Despite the confusion, stakeholders may focus on the 2020 Final Rule’s key takeaway - that commercial plans will once again enjoy wide latitude to employ accumulators. Still, specific questions requiring more nuanced analysis may arise. Here are a few examples:
• How can accumulators/maximizers be structured so they don’t run afoul of state law?
• How can copay maximizers (aka variable copay) programs be structured in compliance with current law?
• How, and under what circumstances, can HSA-eligible HDHPs employ accumulators or maximizers?

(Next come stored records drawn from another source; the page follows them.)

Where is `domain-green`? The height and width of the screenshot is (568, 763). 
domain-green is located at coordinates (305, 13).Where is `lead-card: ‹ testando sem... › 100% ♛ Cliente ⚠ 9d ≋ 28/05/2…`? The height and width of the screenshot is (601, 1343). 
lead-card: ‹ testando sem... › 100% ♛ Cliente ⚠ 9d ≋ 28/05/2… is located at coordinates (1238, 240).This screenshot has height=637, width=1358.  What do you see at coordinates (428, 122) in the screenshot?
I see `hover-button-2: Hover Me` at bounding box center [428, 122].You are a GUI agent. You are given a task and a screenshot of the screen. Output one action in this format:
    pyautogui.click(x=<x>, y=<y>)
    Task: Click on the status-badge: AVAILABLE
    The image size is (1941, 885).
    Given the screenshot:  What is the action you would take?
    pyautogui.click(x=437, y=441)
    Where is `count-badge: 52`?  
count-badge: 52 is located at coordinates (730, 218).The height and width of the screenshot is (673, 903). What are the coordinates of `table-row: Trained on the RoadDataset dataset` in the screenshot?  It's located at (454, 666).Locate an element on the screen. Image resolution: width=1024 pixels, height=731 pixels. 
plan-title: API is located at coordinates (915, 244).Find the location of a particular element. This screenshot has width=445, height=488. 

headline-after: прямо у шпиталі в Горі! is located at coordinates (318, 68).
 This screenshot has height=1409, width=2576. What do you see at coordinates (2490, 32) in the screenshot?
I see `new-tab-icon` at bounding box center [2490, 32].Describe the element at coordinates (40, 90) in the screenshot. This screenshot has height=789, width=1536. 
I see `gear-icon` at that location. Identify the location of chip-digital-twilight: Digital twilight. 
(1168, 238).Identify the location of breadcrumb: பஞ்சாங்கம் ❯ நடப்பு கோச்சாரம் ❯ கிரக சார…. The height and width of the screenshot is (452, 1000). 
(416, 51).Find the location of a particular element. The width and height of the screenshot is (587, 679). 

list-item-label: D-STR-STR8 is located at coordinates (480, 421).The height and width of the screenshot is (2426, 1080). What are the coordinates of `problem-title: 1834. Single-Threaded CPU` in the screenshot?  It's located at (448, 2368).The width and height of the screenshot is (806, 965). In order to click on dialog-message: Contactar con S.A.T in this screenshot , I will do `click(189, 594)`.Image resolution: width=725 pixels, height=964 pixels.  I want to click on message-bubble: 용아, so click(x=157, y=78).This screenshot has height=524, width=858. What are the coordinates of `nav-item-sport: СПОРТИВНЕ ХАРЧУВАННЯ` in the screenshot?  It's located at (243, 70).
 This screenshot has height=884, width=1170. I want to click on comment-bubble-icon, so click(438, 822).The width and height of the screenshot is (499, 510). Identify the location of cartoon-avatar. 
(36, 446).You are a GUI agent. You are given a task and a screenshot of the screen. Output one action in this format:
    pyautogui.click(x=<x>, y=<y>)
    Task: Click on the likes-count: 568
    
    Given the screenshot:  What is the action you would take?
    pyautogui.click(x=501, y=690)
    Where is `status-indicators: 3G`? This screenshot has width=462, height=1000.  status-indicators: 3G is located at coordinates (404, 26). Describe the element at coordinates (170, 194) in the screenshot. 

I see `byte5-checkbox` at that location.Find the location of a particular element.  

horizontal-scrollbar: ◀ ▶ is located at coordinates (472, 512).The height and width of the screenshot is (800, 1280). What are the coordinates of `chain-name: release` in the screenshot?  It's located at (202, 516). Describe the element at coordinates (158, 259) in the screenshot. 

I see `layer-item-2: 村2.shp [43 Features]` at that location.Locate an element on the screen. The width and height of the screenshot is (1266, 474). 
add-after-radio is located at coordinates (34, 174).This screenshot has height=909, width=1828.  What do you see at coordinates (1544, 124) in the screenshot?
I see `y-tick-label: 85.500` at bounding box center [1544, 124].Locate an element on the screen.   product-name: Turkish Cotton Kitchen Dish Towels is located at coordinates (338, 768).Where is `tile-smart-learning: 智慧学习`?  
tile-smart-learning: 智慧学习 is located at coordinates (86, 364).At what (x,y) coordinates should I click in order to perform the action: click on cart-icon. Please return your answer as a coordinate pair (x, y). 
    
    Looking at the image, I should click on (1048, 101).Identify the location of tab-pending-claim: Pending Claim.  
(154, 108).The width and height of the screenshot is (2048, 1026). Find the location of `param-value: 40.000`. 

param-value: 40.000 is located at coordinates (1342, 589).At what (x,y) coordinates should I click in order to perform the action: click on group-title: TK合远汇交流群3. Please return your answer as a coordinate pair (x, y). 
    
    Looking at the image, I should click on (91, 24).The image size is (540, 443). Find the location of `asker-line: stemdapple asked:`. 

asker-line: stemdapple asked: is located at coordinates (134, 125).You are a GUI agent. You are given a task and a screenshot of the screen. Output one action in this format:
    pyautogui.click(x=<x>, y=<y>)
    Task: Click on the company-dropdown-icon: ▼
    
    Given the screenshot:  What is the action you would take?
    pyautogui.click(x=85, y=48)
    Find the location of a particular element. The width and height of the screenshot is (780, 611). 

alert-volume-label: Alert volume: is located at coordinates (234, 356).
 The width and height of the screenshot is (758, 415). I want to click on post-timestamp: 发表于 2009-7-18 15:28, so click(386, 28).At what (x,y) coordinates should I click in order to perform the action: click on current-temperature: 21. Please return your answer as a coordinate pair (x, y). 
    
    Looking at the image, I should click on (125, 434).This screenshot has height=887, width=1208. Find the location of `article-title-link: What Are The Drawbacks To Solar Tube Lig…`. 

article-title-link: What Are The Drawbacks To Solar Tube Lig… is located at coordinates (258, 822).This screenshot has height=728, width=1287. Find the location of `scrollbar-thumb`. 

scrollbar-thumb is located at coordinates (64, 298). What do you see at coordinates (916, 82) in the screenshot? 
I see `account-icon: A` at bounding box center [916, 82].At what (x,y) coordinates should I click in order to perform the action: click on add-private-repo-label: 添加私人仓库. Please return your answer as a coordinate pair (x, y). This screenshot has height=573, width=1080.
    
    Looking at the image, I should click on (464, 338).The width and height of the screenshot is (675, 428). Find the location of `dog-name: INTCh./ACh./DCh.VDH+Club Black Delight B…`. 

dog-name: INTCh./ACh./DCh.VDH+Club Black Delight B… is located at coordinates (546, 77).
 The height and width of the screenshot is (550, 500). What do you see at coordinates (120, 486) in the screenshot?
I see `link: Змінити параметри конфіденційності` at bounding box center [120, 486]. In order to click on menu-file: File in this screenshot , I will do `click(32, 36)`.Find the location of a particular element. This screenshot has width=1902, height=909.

• How can plans administer accumulators/maximizers in a uniform and nondiscriminatory manner?
• What is “direct support offered by drug manufacturers,” and what legal rules govern the treatment of indirect manufacturer support, charity payments, or support originating from non-manufacturer sources?
• What sorts of specific disclosures are plans required to make to satisfy transparency to beneficiaries?
The government has signaled its intent to continue monitoring the area of drug coupons and accumulators. For instance, CMS indicated it would consider financial support from, or routed through, nonmanufacturer sources (identified to include, for example, crowdfunding amounts, waived medical debt, and support toward the purchase of durable medical equipment) for potential future rulemaking. It also noted that the IRS is reviewing comments on administrative issues in this area as they relate to HDHPs - guidance that many would welcome.
Stakeholders should remain similarly vigilant in assessing how applicable law and guidance may continue to evolve. In the meantime, unless or until new regulations are enacted, observers will likely see continued combat between drug manufacturers and health plans over drug copay coupons, accumulators, and maximizers.
John "Jack" S. Linehan is a member of the health care and life sciences group of Epstein Becker & Green.